Marion Linhuber berichtete auf der Demo über ihre Tochter: „Es wurden immer die Symptome behandelt, aber nie die ganze Lea gesehen.“ Sie hat mit Lea bereits erleben müssen, dass es ohne die „Jerwa“ keine adäquate Versorgung gibt. „Jetzt stehen wir hier. Jetzt wird uns unsere warme, beschützende Hülle, die ‚Jerwa‘, genommen“, sagte Linhuber auf der Bühne. Schließlich zog sie ihre Jacke mit der Aufschrift „Jerwa“ aus und stand nur noch im ärmellosen Oberteil im kalten, nassen Wetter. „Jetzt stehen wir hier im Regen“, ruft sie. „Es ist schweinekalt. Wir wissen nicht, wo wir hinsollen. Niemand kann uns das sagen.“
In den Gesichtern der Demo-Teilnehmer zeichnet sich ab, wie emotional das Ende der „Jerwa“ für Betroffene und deren Familien ist. Einige Eltern weinen, andere schütteln immer wieder den Kopf und demonstrieren damit ihre Fassungslosigkeit. Es folgten weitere Reden von Familienangehörigen. Sie schildern, wie für ihre Geschwister oder Kinder in Vogtareuth ein neues, ein besseres Leben begonnen hat. Sei es durch die Neurochirurgie, die „Jerwa“ oder andere Stationen, die zum Jahresende Geschichte sein sollen. Wohin die Familien der „Jerwa“ künftig sollen, kann auch Rosenheims Landrat Otto Lederer (CSU) bei der Demo nicht beantworten. Die Situation rund um die Schließungen beschäftigt ihn bereits seit mehreren Wochen, sagte er. „Ich möchte Ihnen mitteilen, dass mich die Situation massiv bewegt und ich Ihre Ängste und Sorgen durchaus verstehe“, sagt Lederer. Er erklärt aber auch, dass er weder in seiner Funktion als Landrat noch als Aufsichtsratsmitglied bei Romed Einfluss auf Entscheidungen privater Klinikunternehmer hat. Dennoch versuche er, auf das bayerische Gesundheitsministerium Einfluss zu nehmen, welches für die Planung von Krankenhausbetten und Einrichtungen zuständig ist.
Klarheit zumindest
über Brisanz der Lage
Zudem versuche man, bei Romed Kapazitäten aufzubauen für Patienten, die nun im Regen stehen. „Was ich mitgenommen habe in den Gesprächen mit den Vertretern des Ministeriums, ist, dass sie dieses Thema sehr ernst nehmen und dass sie die Brisanz erkennen“, macht Lederer deutlich.

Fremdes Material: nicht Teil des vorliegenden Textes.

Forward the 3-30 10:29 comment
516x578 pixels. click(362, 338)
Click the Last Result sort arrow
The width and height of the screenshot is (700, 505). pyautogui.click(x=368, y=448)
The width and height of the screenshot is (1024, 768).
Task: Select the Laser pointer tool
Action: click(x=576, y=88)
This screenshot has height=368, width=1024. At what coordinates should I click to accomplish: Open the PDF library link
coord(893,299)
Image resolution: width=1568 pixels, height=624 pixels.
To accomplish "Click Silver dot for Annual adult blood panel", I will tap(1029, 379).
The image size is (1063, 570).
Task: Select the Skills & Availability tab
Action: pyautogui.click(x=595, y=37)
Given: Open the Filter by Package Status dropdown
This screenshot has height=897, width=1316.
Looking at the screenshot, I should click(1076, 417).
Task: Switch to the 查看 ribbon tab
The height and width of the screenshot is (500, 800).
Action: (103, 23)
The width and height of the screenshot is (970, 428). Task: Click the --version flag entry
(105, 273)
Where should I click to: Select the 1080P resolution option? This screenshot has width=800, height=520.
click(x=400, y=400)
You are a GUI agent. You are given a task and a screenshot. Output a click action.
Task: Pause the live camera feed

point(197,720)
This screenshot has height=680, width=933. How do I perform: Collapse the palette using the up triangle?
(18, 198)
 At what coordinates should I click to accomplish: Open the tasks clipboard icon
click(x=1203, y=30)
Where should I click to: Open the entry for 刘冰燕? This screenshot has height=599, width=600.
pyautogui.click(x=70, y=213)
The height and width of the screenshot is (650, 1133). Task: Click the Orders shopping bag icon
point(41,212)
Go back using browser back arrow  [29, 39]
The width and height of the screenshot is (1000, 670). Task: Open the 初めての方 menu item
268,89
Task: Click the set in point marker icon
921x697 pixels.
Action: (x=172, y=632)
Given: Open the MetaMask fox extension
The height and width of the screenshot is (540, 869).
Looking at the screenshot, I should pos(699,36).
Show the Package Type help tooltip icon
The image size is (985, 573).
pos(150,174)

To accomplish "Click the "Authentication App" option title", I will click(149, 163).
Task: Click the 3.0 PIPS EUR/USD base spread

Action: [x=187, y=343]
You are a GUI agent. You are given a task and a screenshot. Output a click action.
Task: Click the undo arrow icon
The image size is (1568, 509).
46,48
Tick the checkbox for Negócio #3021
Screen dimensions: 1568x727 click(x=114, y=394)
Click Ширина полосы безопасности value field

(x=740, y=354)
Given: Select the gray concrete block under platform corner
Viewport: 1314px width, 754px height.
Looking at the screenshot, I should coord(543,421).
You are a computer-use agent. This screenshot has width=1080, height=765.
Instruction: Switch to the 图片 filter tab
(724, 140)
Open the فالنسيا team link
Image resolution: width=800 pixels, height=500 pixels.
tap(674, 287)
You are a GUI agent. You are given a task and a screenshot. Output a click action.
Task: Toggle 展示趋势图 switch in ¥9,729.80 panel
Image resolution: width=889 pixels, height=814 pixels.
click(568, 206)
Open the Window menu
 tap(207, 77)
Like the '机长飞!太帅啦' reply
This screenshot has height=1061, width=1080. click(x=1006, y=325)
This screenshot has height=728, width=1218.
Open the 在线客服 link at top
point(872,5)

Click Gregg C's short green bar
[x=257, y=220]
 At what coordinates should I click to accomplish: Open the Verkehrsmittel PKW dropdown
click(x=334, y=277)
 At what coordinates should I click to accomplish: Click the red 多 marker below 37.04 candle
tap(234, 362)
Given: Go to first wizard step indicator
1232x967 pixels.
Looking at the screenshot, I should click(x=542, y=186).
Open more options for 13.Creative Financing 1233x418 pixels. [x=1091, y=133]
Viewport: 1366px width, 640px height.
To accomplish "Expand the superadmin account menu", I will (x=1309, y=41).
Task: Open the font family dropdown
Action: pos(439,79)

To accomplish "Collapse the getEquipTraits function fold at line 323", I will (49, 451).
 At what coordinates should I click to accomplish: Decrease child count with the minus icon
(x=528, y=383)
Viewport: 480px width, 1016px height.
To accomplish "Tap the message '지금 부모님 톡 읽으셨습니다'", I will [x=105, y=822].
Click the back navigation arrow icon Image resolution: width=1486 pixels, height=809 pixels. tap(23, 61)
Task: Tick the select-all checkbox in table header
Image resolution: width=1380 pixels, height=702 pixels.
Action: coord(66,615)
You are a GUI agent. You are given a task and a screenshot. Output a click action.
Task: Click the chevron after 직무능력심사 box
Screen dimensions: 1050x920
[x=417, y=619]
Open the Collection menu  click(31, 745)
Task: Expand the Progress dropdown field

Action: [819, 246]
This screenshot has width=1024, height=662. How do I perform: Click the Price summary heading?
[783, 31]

Dass die Schön-Gruppe als privater Klinikbetreiber frei entscheiden kann, welche Stationen sie weiter betreibt und welche nicht, ist den Menschen vor Ort klar. Dennoch möchten sie kämpfen und zeigen, dass die Entscheidungen der Klinikleitung nicht nur Auswirkungen auf die Zahlen haben, sondern auch auf die Menschen in der Region. Wie Dieter Fuchs sagte: „Leben ist unbezahlbar.“ Hinter Fallzahlen stehen Gesichter. Stehen Menschen und Emotionen. Die wurden bei dieser Demo sichtbar.